Tuesday, February 10, 2009

Who Supports Fibromyalgia Patient Advocacy?

The Associated Press just published a story on the marketing of drugs for fibromyalgia, which provided a window into relationships among pharmaceutical companies and not-for-profit disease advocacy groups. One example was the National Fibromyalgia Association:

The drug industry's grants also help fill out the budgets of nonprofit disease advocacy groups, which pay for educational programs and patient outreach and also fund some research.

'If we have a situation where we don't have that funding, medical education is going to come to a screeching halt, and it will impact the kind of care that patients will get,' said Lynne Matallana, president of the National Fibromyalgia Association.

Matallana founded the group in 1997 after she was diagnosed with fibromyalgia. A former advertising executive, Matallana said she visited 37 doctors before learning there was a name for the crushing pain she felt all over her body.

A decade later, her patient advocacy group is a $1.5 million-a-year operation that has successfully lobbied Congress for more research funding for fibromyalgia. Forty percent of the group's budget comes from corporate donations, such as the funds distributed by Pfizer and Eli Lilly.

Pfizer gave $2.2 million and Lilly gave $3.9 million in grants and donations related to fibromyalgia in the first three quarters of last year, the AP found. Those funds represented 4 percent of Pfizer's giving and about 9 percent of Eli Lilly's.
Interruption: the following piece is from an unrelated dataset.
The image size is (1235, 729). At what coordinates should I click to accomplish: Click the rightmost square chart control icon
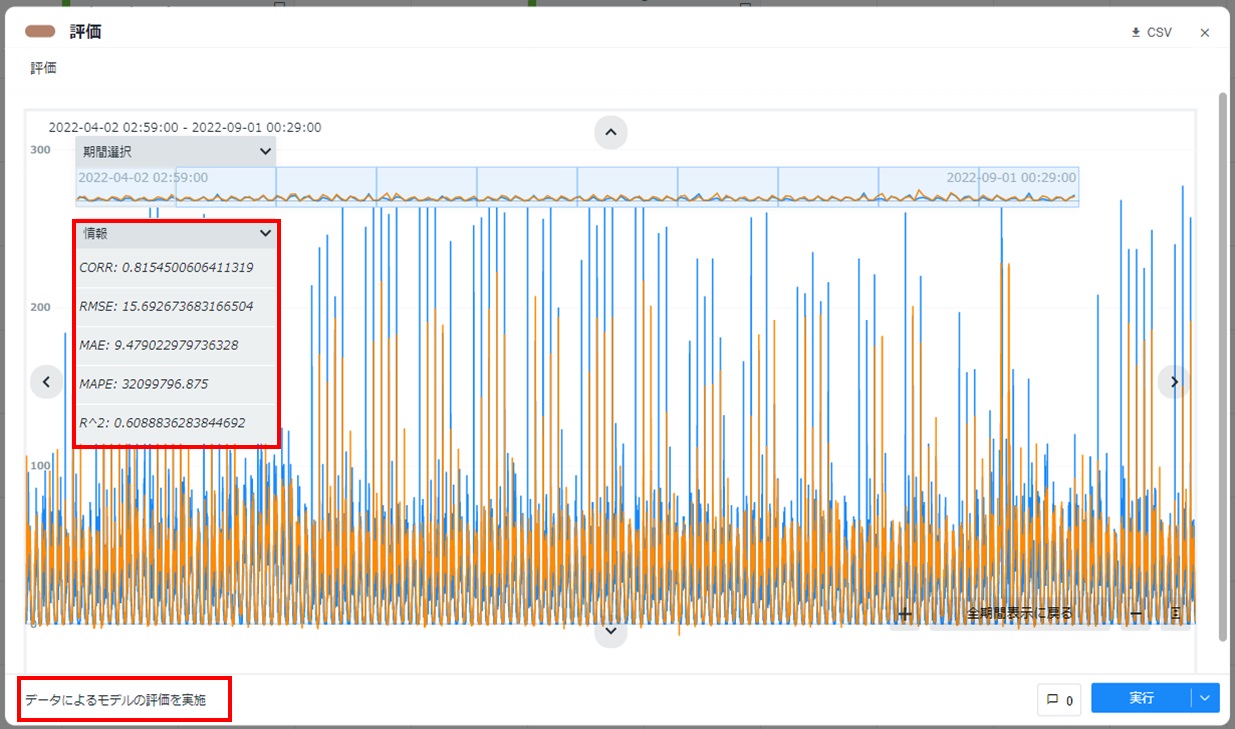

Another example was the National Fibromyalgia Research Association:

Dr. Daniel Clauw of the University of Michigan said pharmaceutical industry market research shows roughly half are undiagnosed. People with fibromyalgia experience widespread muscle pain and other symptoms including fatigue, headache and depression.

Research by the University of Michigan's Clauw suggests people with fibromyalgia experience pain differently because of abnormalities in their nervous system. Brain scans show unusual activity when the patients experience even minor pain, though there is no abnormality common to all.
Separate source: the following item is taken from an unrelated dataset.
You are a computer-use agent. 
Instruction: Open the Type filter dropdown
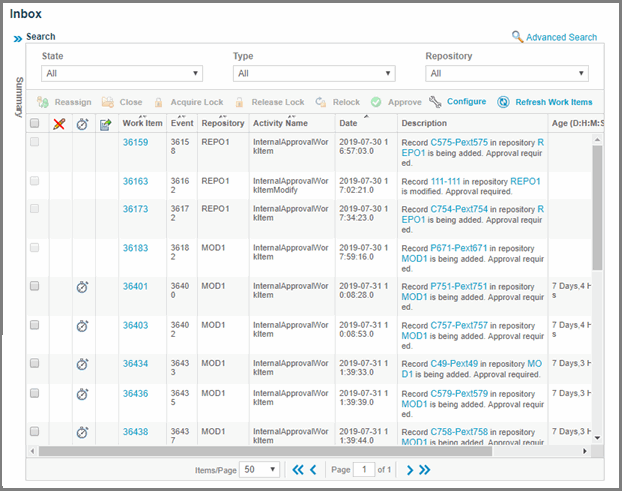point(314,73)
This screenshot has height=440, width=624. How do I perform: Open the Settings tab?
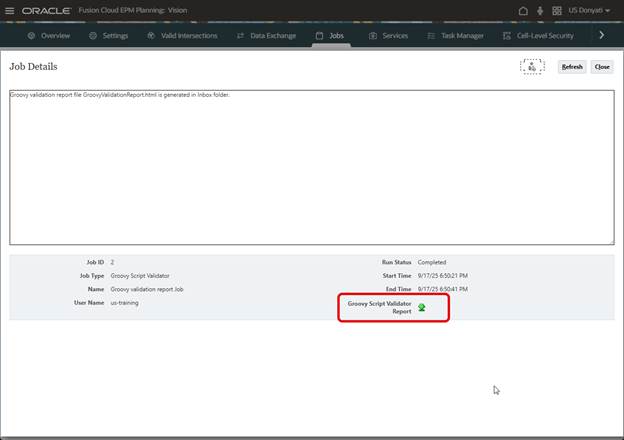pos(108,35)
Clauw's work, however, illustrates the knotty issues of drug company funding. He has done paid consulting work for the drugmakers, and he's received research funding from the National Fibromyalgia Research Association, which receives money from the drugmakers.


By the way, the National Fibromyalgia Association's list of sponsors includes quite a few pharmaceutical companies in addition to Pfizer and Lilly:

Acorda Therapeutics
Cause Marketing, LLC
Citrucel
Cuddle Ewe
Eli Lilly
Fibronol
Forest Laboratories, Inc.
Ortho McNeil Pharmaceutical, Inc.
Pacific Life
Pfizer
Wyeth

The National Fibromyalgia Research Association's web-site is not so forthcoming, although I did find an acknowledgement that Lilly supported one NRFA conference in 2007 in the amount of $46,500.

This case illustrates the willingness of pharmaceutical companies (and likely other health care corporations) to support what appear to be grass-roots, not-for-profit disease advocacy groups when doing so coincides with corporate marketing objectives. Such "astroturf" organizations may help raise the profile of diseases for which the corporations market products, thus also helping to increase the market for these products, and may help further corporate health policy objectives.

With health care in flux due to new leadership in the US, and the global financial meltdown, look for stealth marketing and stealth health policy advocacy to increase.

As I have said before, I do not have a problem with pharmaceutical and other health care corporations marketing their products, and expressing their views on policy. I do have a problem with corporate marketing or policy advocacy is disguised as grass-roots, not-for-profit education and advocacy.